Les ouvrages des premiers explorateurs, Spix, Martius, Bates, Wallace, sont remplis des remarques les plus bizarres faites par leurs bateliers : rien de ce qu’on leur disait de la nature des autres pays ne pouvait cadrer avec leur compréhension des choses. Les Egyptiens d’il y a six mille ans concevaient le monde à l’instar de leur vallée nilotique, c’est-à-dire comme une longue fissure, occupée dans un axe par un fleuve et bordée de déserts et de montagnes[1].

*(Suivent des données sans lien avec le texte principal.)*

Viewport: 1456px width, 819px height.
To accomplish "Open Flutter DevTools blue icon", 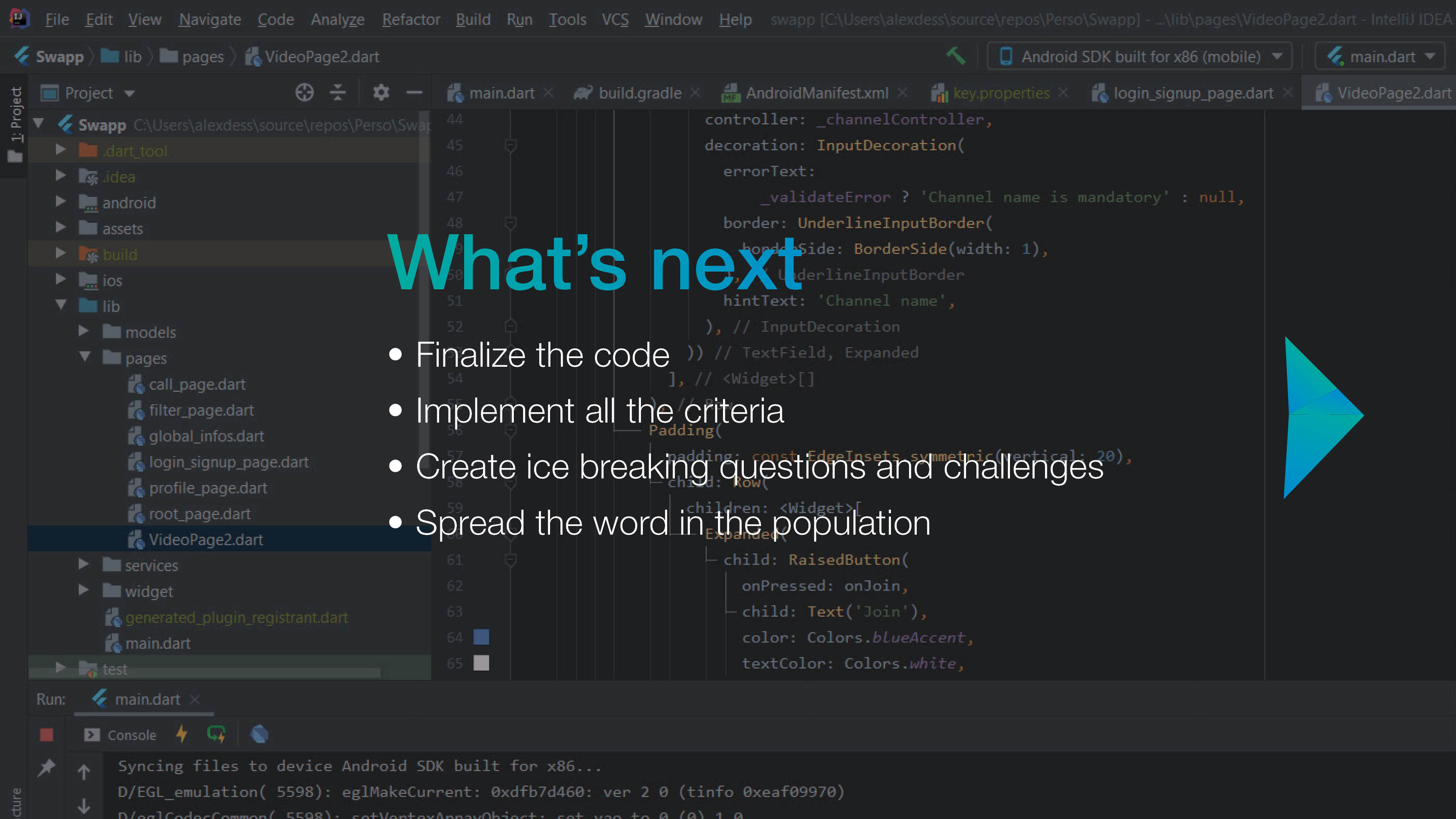I will tap(260, 734).
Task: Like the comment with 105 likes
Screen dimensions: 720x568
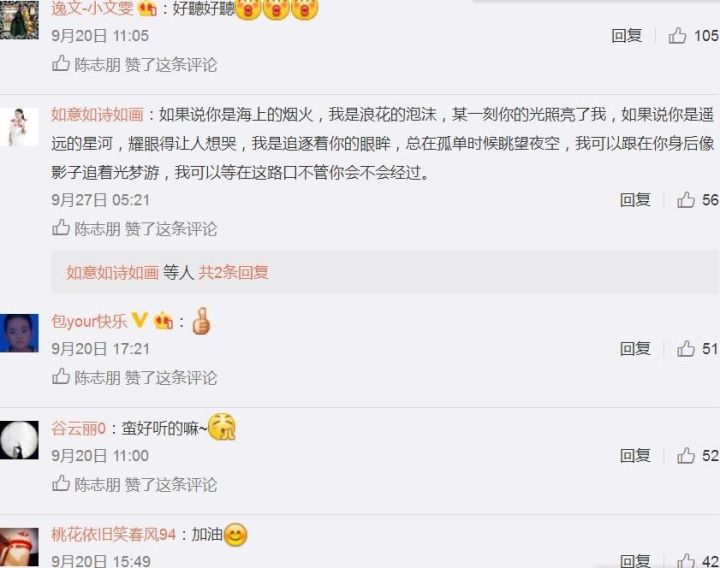Action: tap(677, 35)
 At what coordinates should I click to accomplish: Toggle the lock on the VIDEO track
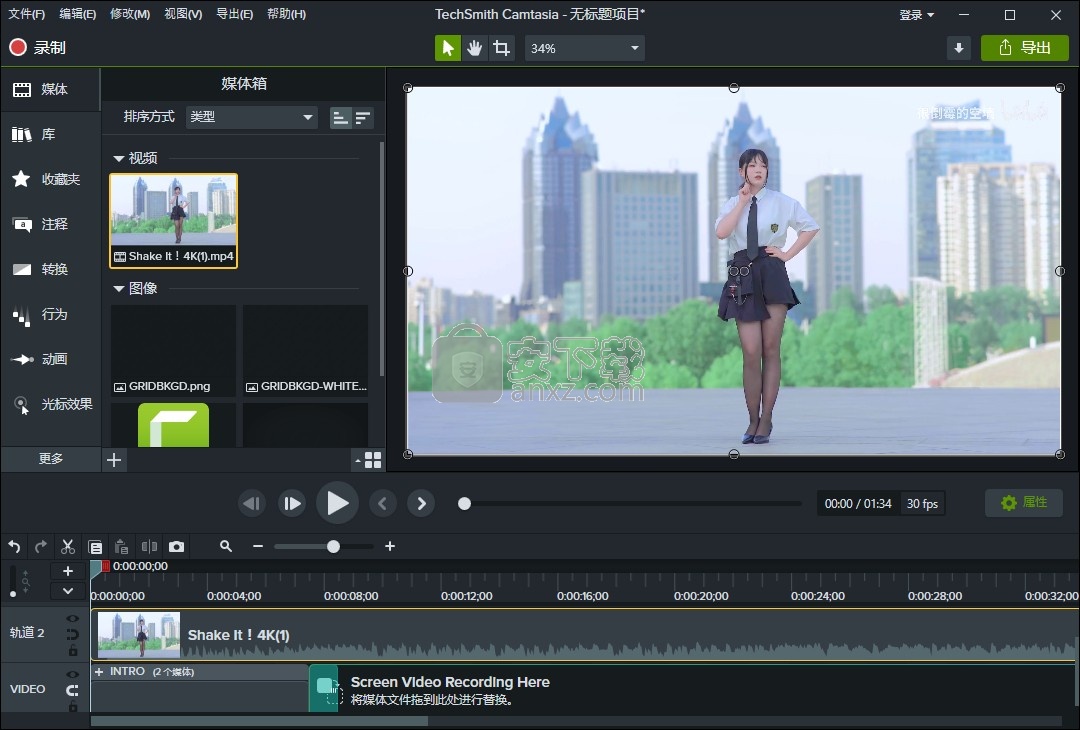coord(73,707)
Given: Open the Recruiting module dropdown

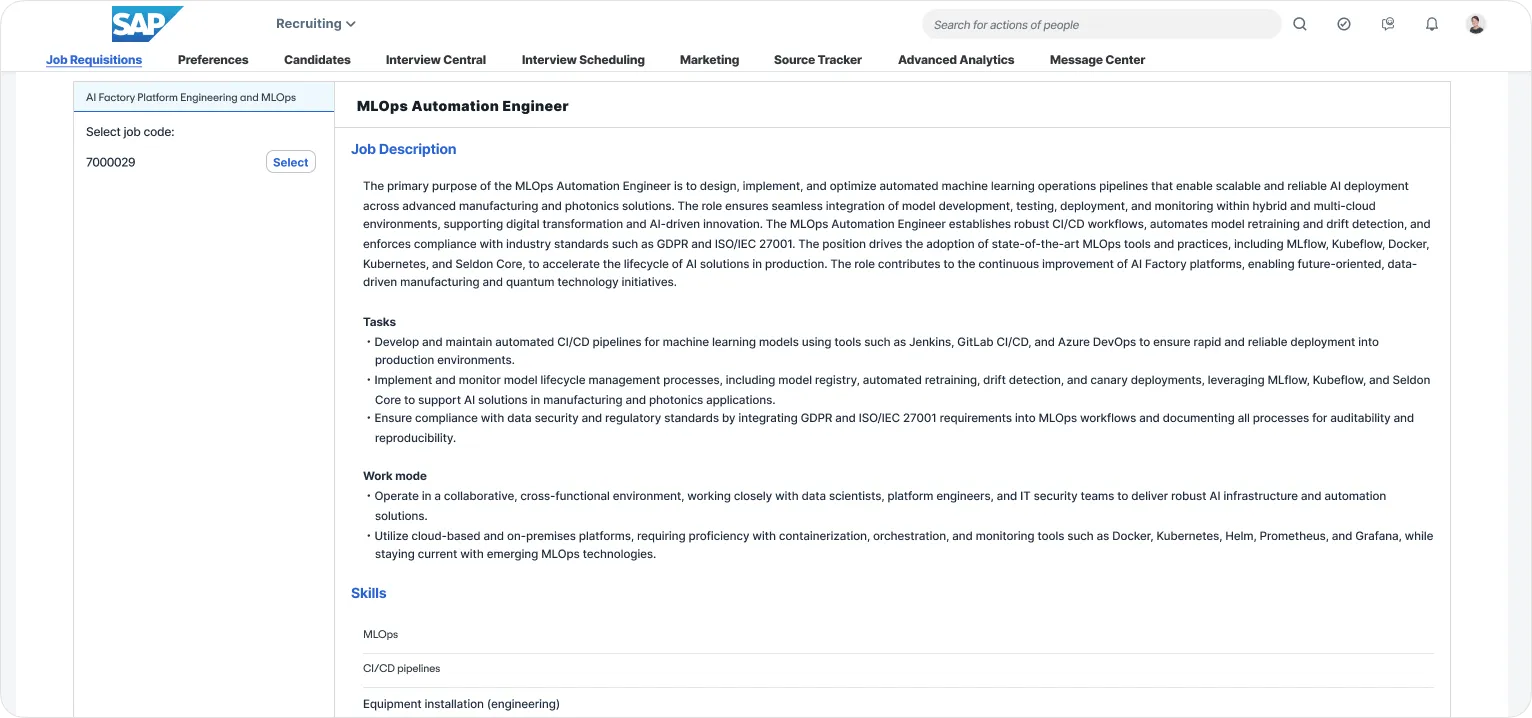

Au bord des eaux toujours en mouvement des « chemins qui marchent  », la navigation était pour ainsi dire découverte d’avance : un tronc d’arbre passant au fil de l’eau, cela ne suffisait-il pas déjà pour attirer les enfants qui s’ébaudissaient près de la rive ? Les oiseaux pêcheurs, parfois même un animal sylvestre, ne profitaient-ils pas de ce véhicule naturel ? De même, entraîné malgré lui par la crue soudaine des fleuves, l’homme a dû souvent voyager sur le courant des eaux, transporté sur quelque île flottante de terrains ou d’arbres enchevêtrés, ou même en sa propre demeure soulevée par le flot montant.

La force de la nécessité devint ainsi l’éducatrice du sauvage : le radeau que lui avait fourni la nature et sur lequel il était associé par la frayeur aux autres animaux de la savane ou de la forêt resta dans sa mémoire, et il put l’imiter sans danger dès que l’onde devint propice. Et lorsqu’un arbre flotté, peut-être creusé d’un côté par la carie du bois, se trouva constituer naturellement un bachot bien stable sur l’eau et ne roulant point au hasard du courant, ne fut-ce

  1. Bonola, Bulletin de la Société Khédiviale de Géographie, 1896, n° 10.